Arrêt de la Cour (sixième chambre) du 16 octobre 1991. – Hauptzollamt Hamburg-Jonas contre Wünsche Handelsgesellschaft GmbH & Co. KG. – Demande de décision préjudicielle: Bundesfinanzhof – Allemagne. – Conserves de champignons – Mesures de sauvegarde. – Affaire C-26/90.

Par un arrêt rendu sur renvoi préjudiciel d’une juridiction allemande, la Cour de justice des Communautés européennes s’est prononcée sur l’interprétation et la validité de règlements instituant des mesures de sauvegarde dans le secteur des conserves de champignons. En l’espèce, une société importatrice avait mis en libre pratique des conserves de champignons déclarées comme sauvages, accompagnées des certificats correspondants. Postérieurement à cette mise en libre pratique, une expertise a révélé qu’il s’agissait en réalité de champignons cultivés. L’importateur a alors produit des certificats valables pour des champignons cultivés, mais l’autorité douanière a refusé de les prendre en compte, estimant qu’ils ne pouvaient être présentés a posteriori. En conséquence, cette autorité a considéré les importations comme non couvertes par des certificats valables et a exigé le paiement d’un montant supplémentaire au titre des mesures de sauvegarde.

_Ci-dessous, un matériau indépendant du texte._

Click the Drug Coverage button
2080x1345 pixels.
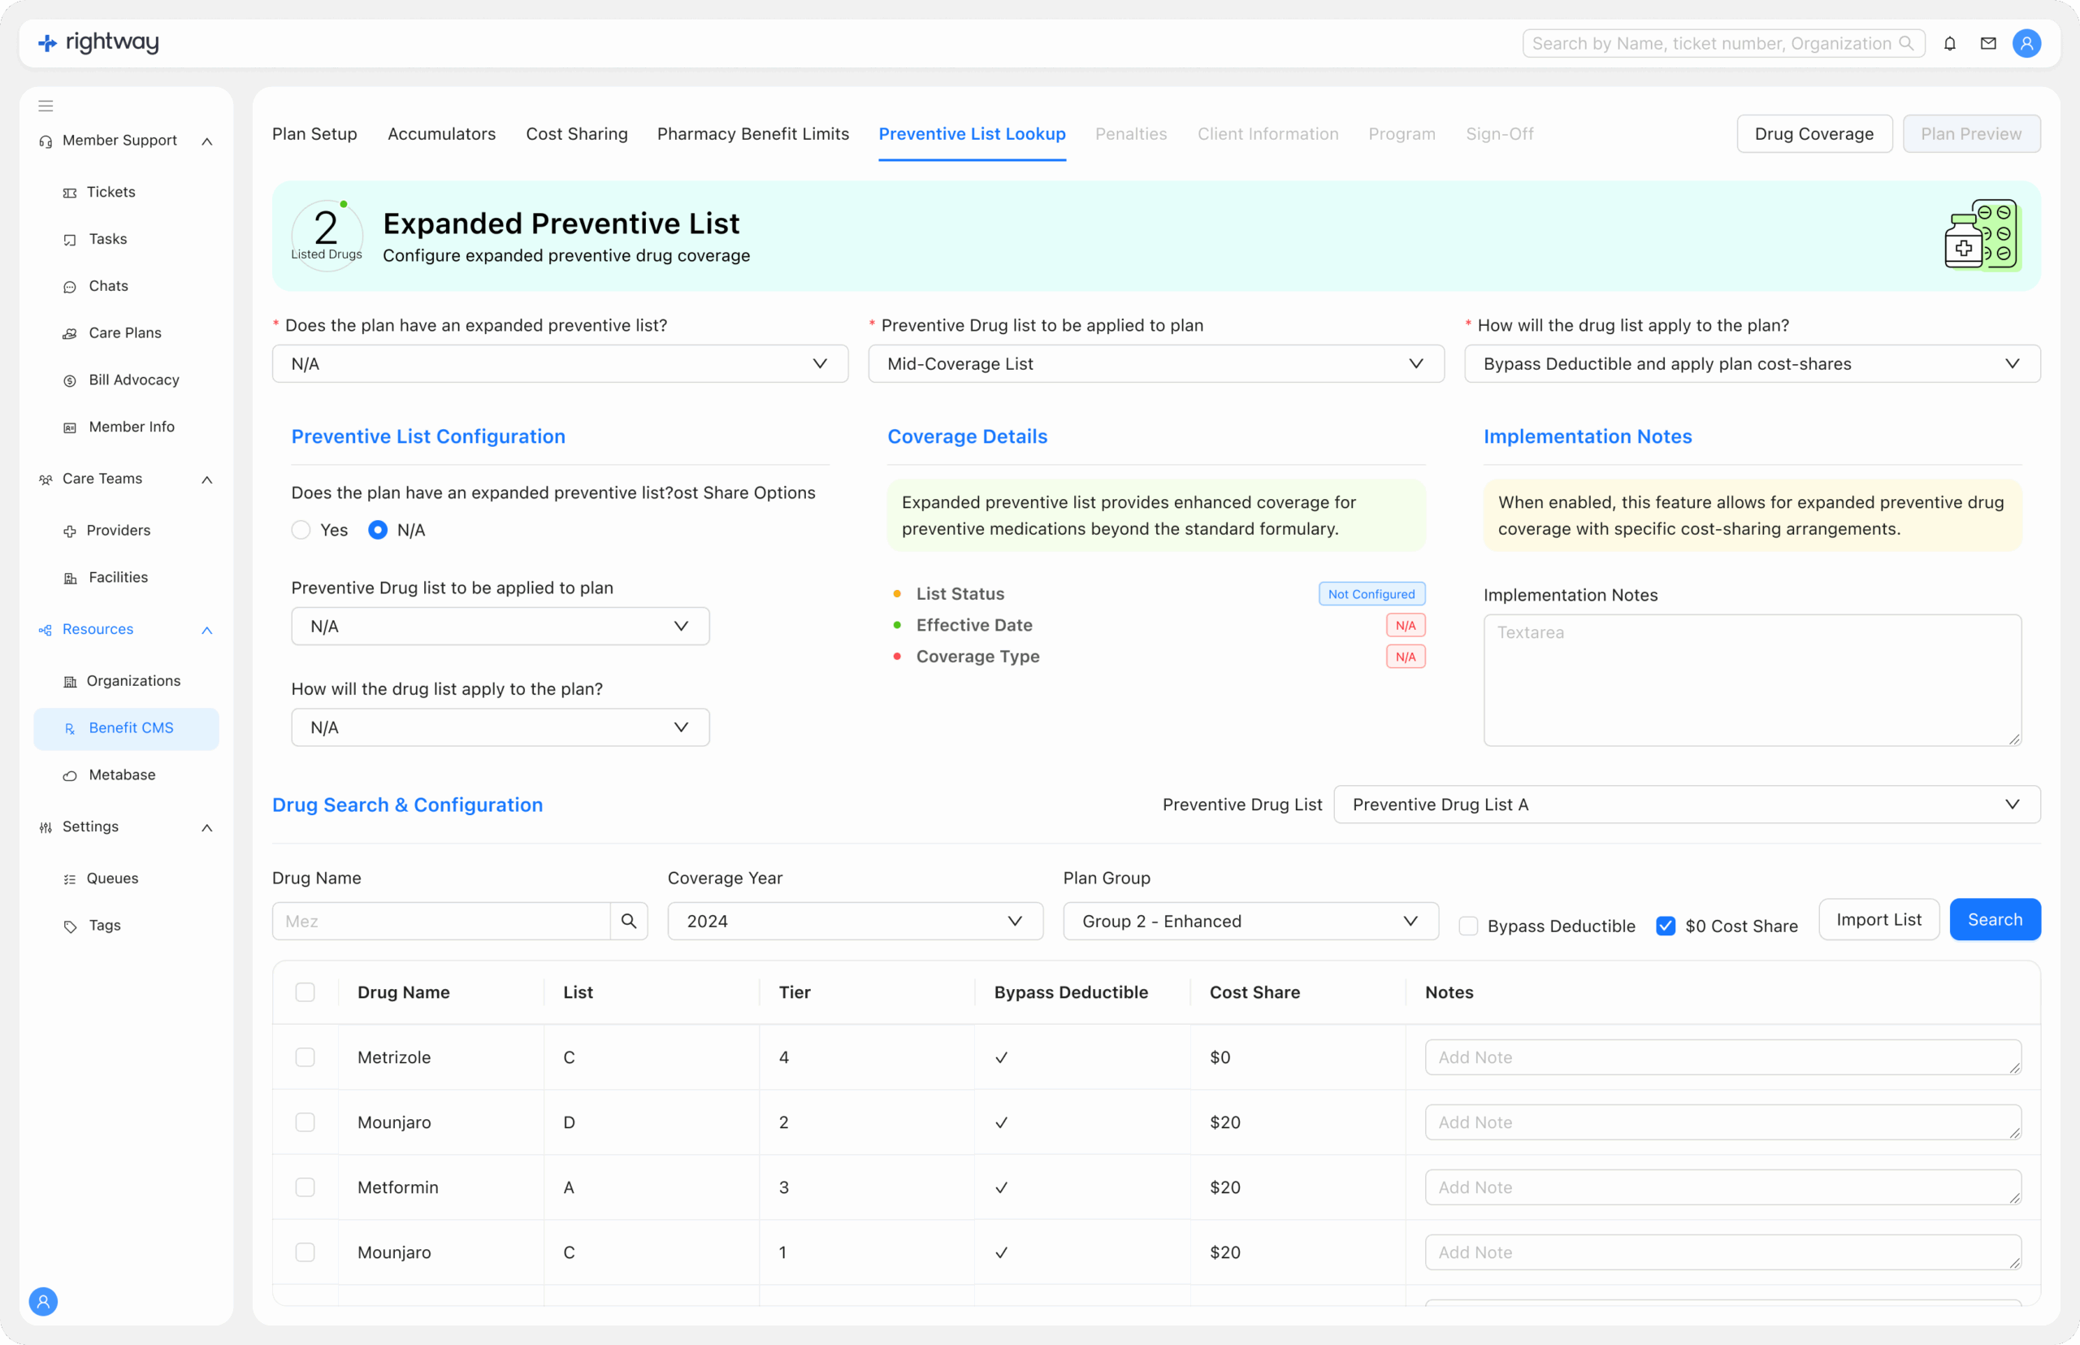click(1814, 134)
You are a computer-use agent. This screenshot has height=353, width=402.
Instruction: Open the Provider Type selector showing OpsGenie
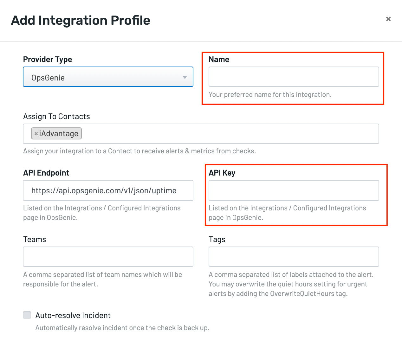click(x=108, y=77)
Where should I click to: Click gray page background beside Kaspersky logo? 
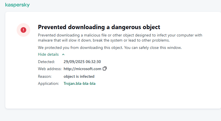click(x=113, y=5)
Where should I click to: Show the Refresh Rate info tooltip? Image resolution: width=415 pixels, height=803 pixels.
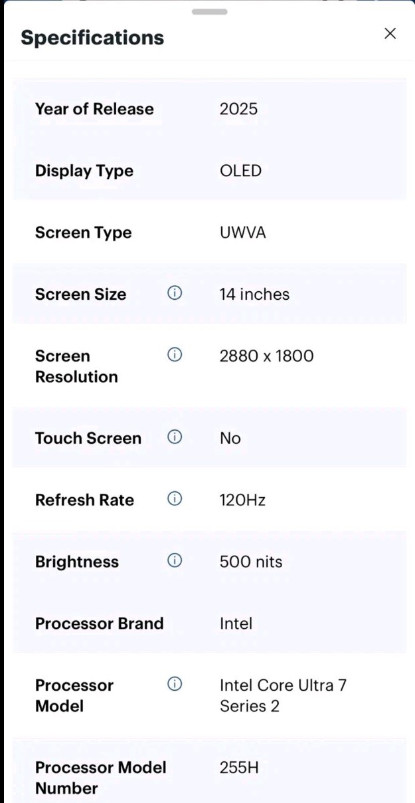click(175, 499)
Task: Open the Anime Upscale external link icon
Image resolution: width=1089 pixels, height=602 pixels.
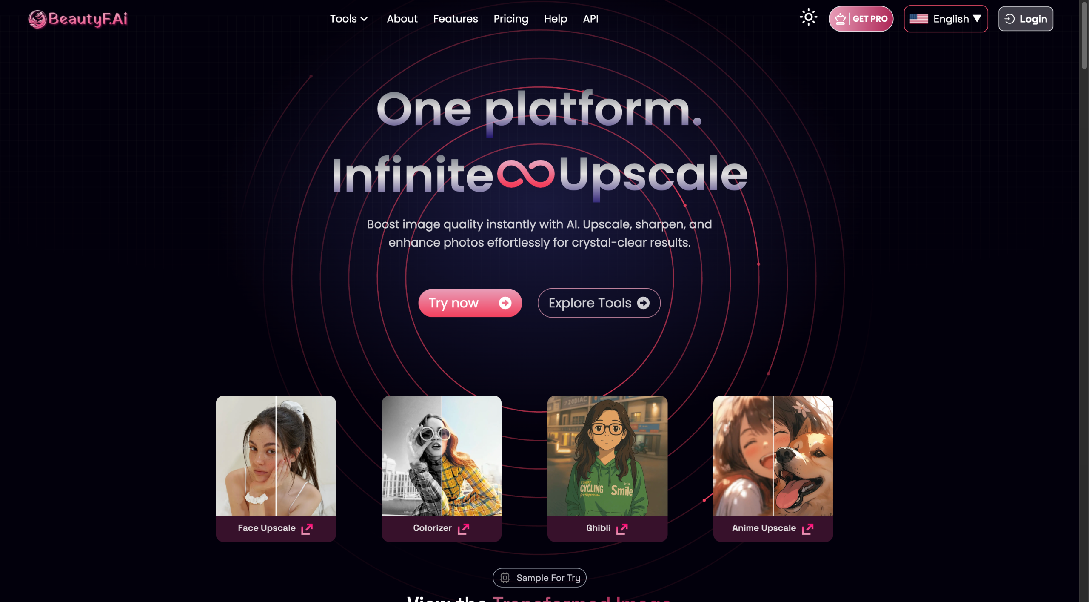Action: [x=807, y=529]
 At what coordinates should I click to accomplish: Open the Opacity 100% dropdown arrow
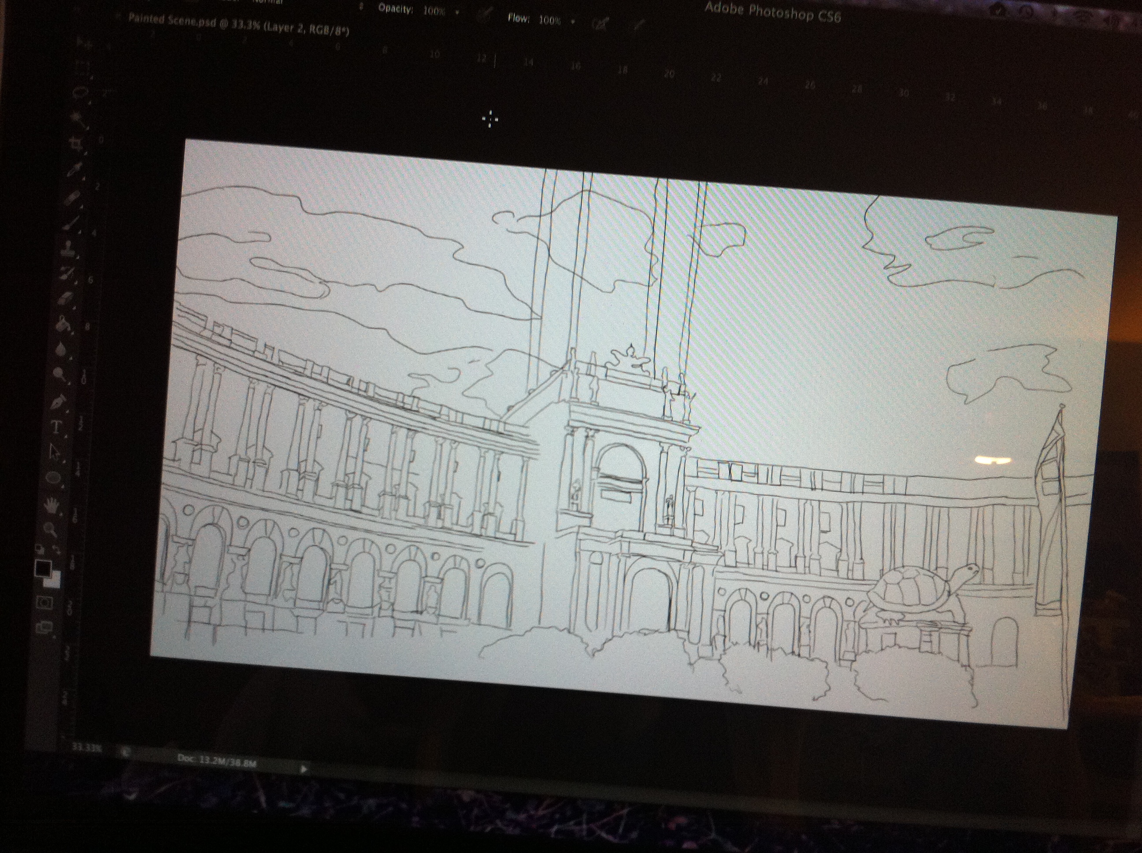coord(457,12)
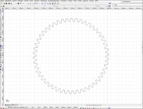The image size is (143, 109).
Task: Switch to the Modell tab
Action: [8, 105]
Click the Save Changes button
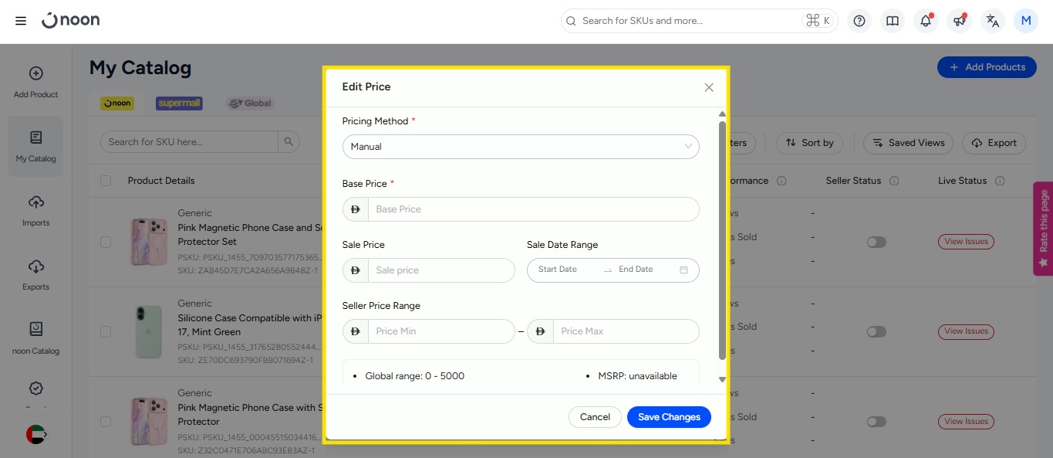This screenshot has width=1053, height=458. (x=669, y=417)
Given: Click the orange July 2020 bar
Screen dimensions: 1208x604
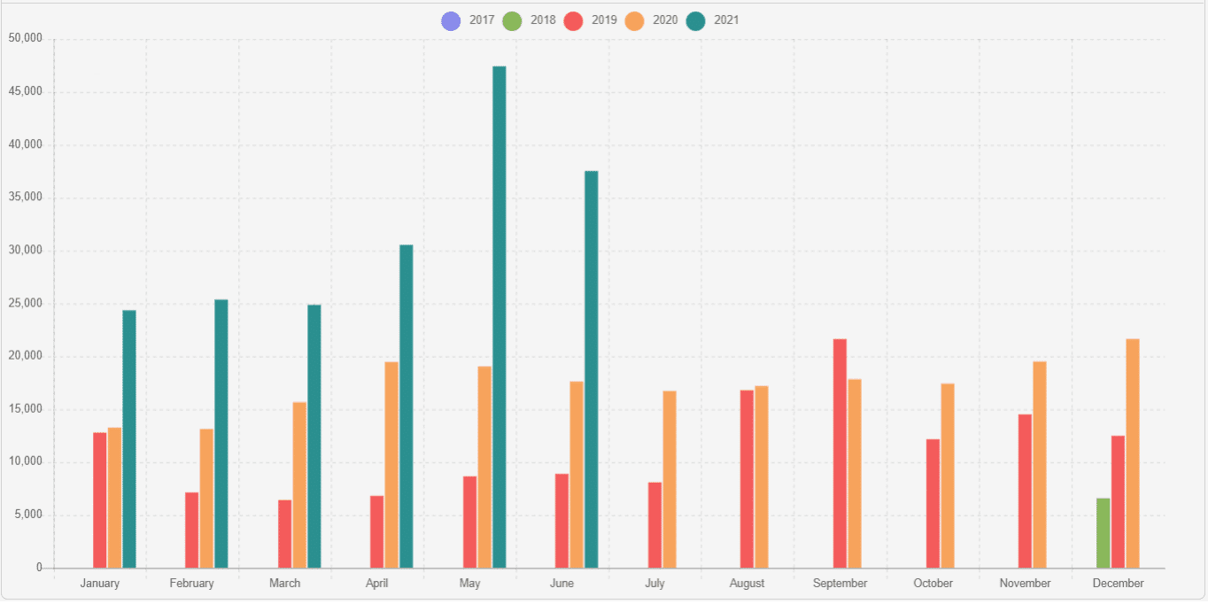Looking at the screenshot, I should tap(670, 480).
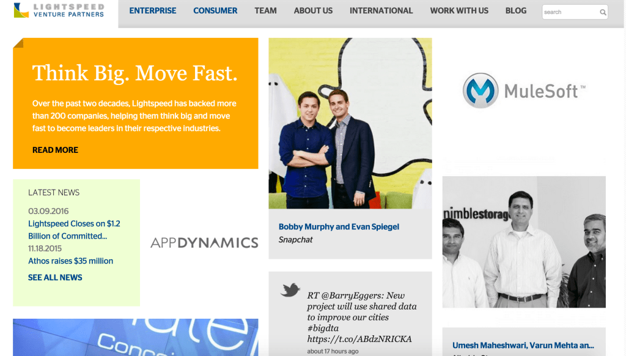
Task: Click the search magnifier icon
Action: pos(603,12)
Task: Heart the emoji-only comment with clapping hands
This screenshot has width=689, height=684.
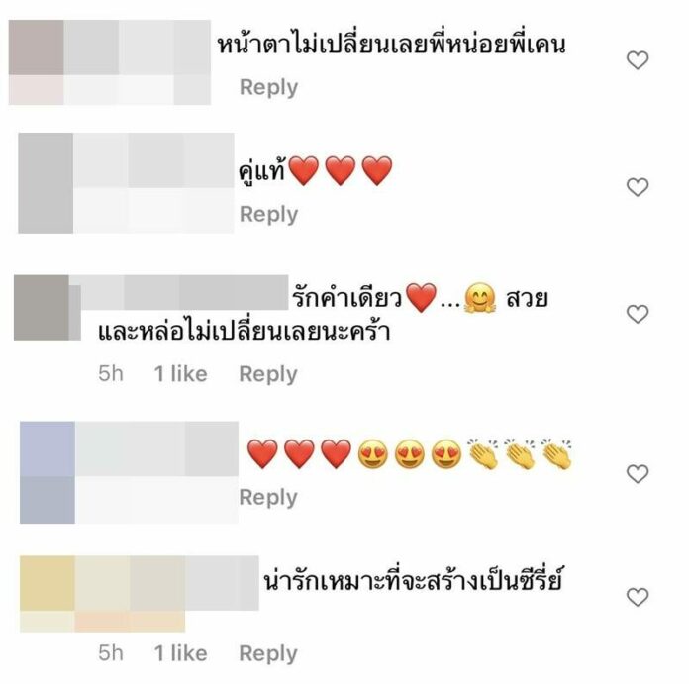Action: [638, 474]
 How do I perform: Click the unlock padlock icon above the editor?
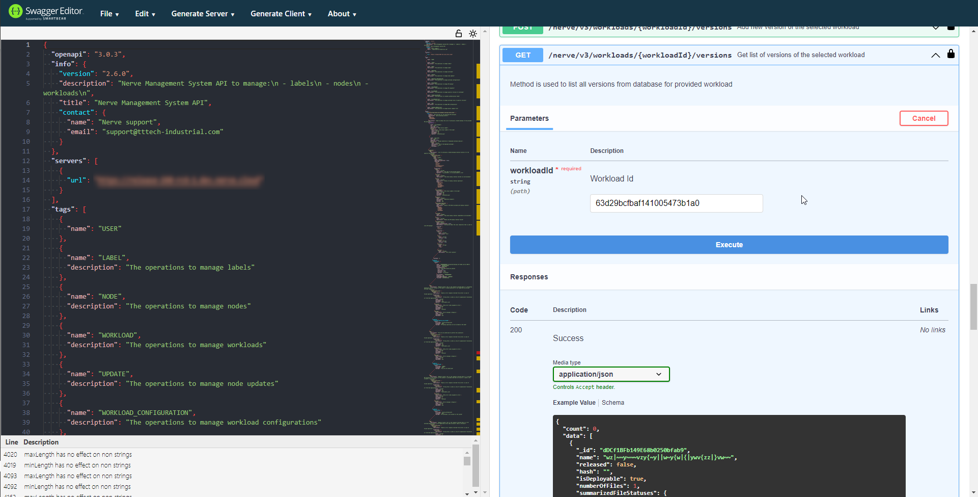pyautogui.click(x=458, y=34)
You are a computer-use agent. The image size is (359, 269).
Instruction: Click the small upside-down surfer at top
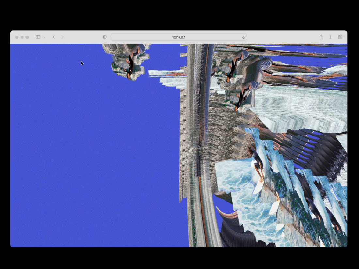(x=131, y=64)
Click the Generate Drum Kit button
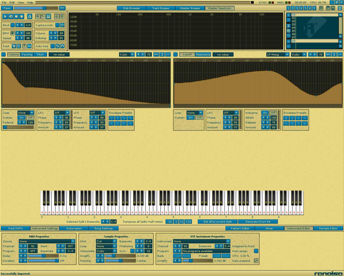Image resolution: width=344 pixels, height=276 pixels. pyautogui.click(x=258, y=222)
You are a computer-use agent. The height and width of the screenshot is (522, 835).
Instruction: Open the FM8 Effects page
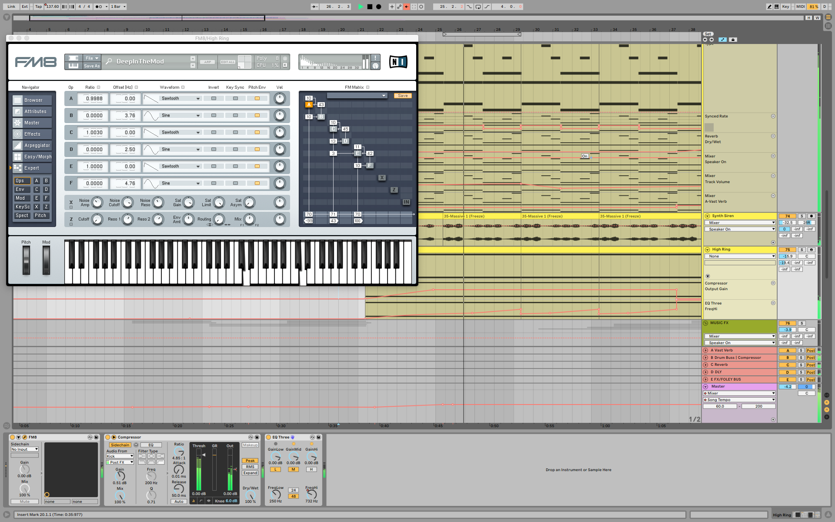point(33,134)
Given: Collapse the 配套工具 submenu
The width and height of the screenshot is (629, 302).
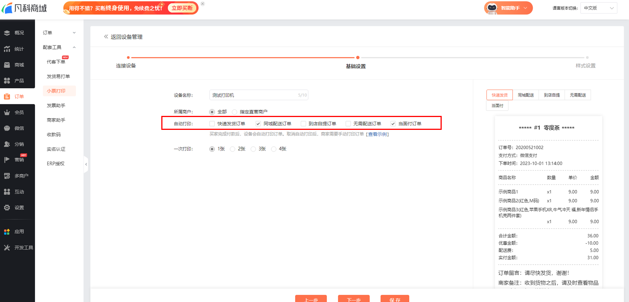Looking at the screenshot, I should click(x=74, y=48).
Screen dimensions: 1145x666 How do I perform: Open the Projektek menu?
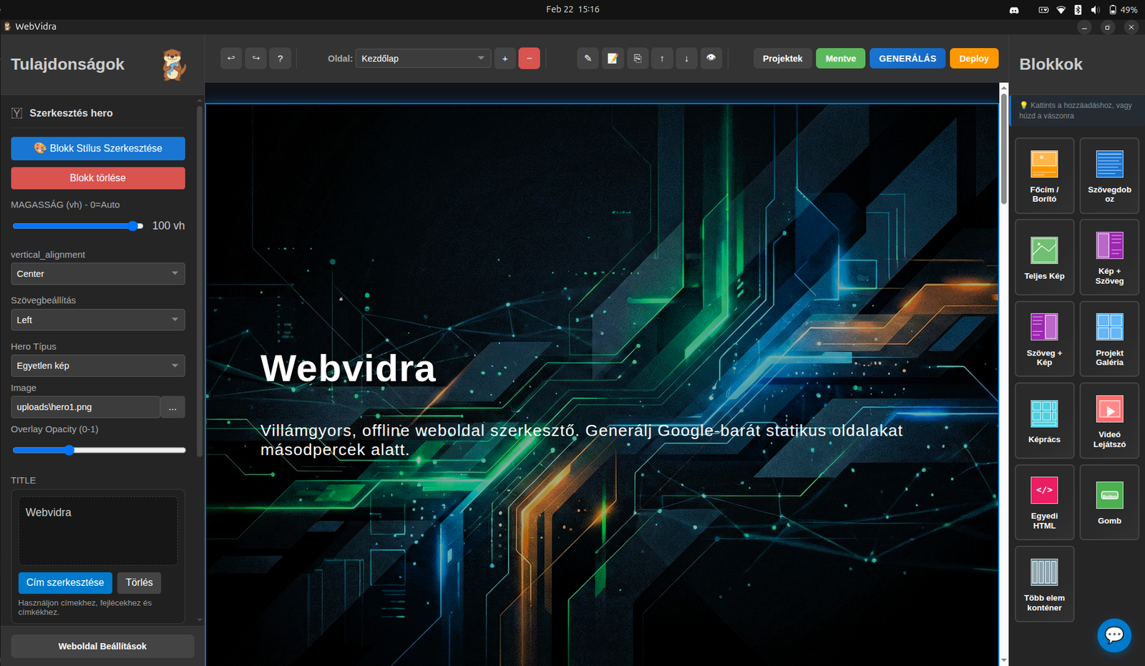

La société importatrice a contesté cette décision devant les juridictions nationales. Le litige a finalement conduit la juridiction suprême allemande à saisir la Cour de justice de deux questions préjudicielles. Il s’agissait d’une part de déterminer si le montant supplémentaire, prévu pour les importations dépassant un certain volume, s’appliquait également aux marchandises mises en libre pratique sans certificat d’importation valable. D’autre part, la Cour était invitée à examiner la validité de ces règlements au regard du principe de proportionnalité, en raison du niveau forfaitaire du montant exigé. La Cour de justice a répondu que le montant supplémentaire devait bien être perçu dans une telle situation pour garantir l’efficacité du système. Elle a cependant déclaré les règlements invalides quant au niveau de ce montant, le jugeant disproportionné et contraire au droit communautaire.

Ainsi, la décision clarifie le champ d’application des mesures de sauvegarde (I), tout en en sanctionnant le caractère excessif au regard des principes fondamentaux du droit communautaire (II).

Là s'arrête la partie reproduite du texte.